*Quoted passage*
# How to make a good 5x5 solver?



## abunickabhi (Oct 26, 2020)

Currently there are a lot of robots that can solve Rubiks cube fast and optimally. But the problem is still difficult for big cubes, as finding the optimal solution using brute force takes time. Also making a lego solver for big cubes is a mechanical challenge too. How to approach this problem if I only have a bit of idea of CS brute force algorithms, basics of servo motors and a bit about scrambling programs.


----------



## xyzzy (Oct 26, 2020)

You almost never want optimal solving for any puzzle with more than a billion or so states. What you really want is usually a reasonably short solution, as opposed to the absolute shortest possible. Just like you don't solve a cube by solving everything simultaneously, you don't ask the computer to do that either. You solve a part of it, then another part, and repeat until it's done.

With only two exceptions (IAssemble's solver and Ed Trice's solver), the low-move-count methods for solving big cubes are all adaptations of the Kociemba 2-phase algorithm to big cubes. If you really want to write your own solver, start with reimplementing Kociemba 2-phase and understanding some of the theory behind it. If you don't mind using someone else's solver, Chen Shuang has a 444 solver and a 555 solver and Daniel Walton has an arbitrary-size solver.

I have an abandonware solver for 333, 444, and all odd sizes 555 and above with the best known average move count (in OBTM) for odd big cubes 777 and up. (The decryption key is intentionally missing the last character; you can easily find it by brute force if you really want it.) This also has a Redi Cube optimal solver, an early iteration of my Loopover 4×4 optimal solver, various bits of code that were used for the 555 God's number bound calculations, among other nonsense. Hey, I'm not a professional programmer; don't call me out for bad software development practices.


----------



## abunickabhi (Oct 27, 2020)

Thanks for the reply. I have been watching cubesolving forum for the last 3 years and know about Ed and Daniel's solver. I have also checked out the binary exes of their solvers on the github repo (https://cubesolvingprograms.freeforums.net/board/6/5x5x5-solving-programs).

I see that Ed is trying AI solver nowadays. It is fun to follow that progress.
I will check out Chen's repo.

Is there any other workaround other than Kociemba's 2-phase algorithm?


----------



## Nir1213 (Oct 27, 2020)

abunickabhi said:


> Thanks for the reply. I have been watching cubesolving forum for the last 3 years and know about Ed and Daniel's solver. I have also checked out the binary exes of their solvers on the github repo (https://cubesolvingprograms.freeforums.net/board/6/5x5x5-solving-programs).
> 
> I see that Ed is trying AI solver nowadays. It is fun to follow that progress.
> I will check out Chen's repo.
> ...


i think he talked about a 1 phase alg but its big i guess


----------

*Stated task a*
In the forum thread about building a 5x5 solver, what reasons does the opening post give for why the problem is still hard for big cubes?

Click-target listing:

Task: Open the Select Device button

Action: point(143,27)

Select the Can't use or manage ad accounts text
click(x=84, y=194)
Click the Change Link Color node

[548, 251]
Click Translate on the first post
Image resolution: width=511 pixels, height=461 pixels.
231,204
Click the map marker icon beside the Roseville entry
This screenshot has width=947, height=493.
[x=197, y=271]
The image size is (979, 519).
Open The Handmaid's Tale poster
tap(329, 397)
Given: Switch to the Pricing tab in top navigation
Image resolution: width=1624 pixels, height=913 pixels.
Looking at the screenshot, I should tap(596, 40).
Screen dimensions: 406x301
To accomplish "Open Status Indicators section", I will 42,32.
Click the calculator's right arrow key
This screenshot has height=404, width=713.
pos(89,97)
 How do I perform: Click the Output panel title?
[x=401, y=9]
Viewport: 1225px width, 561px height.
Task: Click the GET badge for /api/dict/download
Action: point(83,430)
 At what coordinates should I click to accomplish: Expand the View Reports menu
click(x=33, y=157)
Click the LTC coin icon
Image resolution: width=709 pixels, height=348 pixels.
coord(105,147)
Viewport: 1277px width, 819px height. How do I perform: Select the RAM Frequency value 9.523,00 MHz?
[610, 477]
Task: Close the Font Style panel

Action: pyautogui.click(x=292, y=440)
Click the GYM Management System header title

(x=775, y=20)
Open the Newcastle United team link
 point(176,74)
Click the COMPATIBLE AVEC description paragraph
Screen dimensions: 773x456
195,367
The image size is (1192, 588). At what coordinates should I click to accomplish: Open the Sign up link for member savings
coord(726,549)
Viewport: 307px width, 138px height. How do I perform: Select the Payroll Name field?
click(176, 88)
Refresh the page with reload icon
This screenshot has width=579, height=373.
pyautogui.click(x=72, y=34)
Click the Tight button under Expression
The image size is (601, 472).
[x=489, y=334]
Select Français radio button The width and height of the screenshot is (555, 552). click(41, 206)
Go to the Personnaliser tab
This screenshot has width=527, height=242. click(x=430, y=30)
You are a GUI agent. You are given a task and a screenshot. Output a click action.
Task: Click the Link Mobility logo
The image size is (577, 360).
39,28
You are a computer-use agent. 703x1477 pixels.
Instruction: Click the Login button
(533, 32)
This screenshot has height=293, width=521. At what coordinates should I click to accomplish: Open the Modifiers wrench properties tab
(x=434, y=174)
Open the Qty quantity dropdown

*Stated task b*
Swap "Open" for "Select" in the listing, starting with the line that contains "You are a GUI" and going on through the end of the listing. Give back only those lines, with nothing else changed.

*Full response a*
Finding the optimal solution for big cubes by brute force takes time. Building a Lego solver for big cubes is also a mechanical challenge.

*Full response b*
You are a GUI agent. You are given a task and a screenshot. Output a click action.
Task: Click the Link Mobility logo
The image size is (577, 360).
39,28
You are a computer-use agent. 703x1477 pixels.
Instruction: Click the Login button
(533, 32)
This screenshot has height=293, width=521. At what coordinates should I click to accomplish: Select the Modifiers wrench properties tab
(x=434, y=174)
Select the Qty quantity dropdown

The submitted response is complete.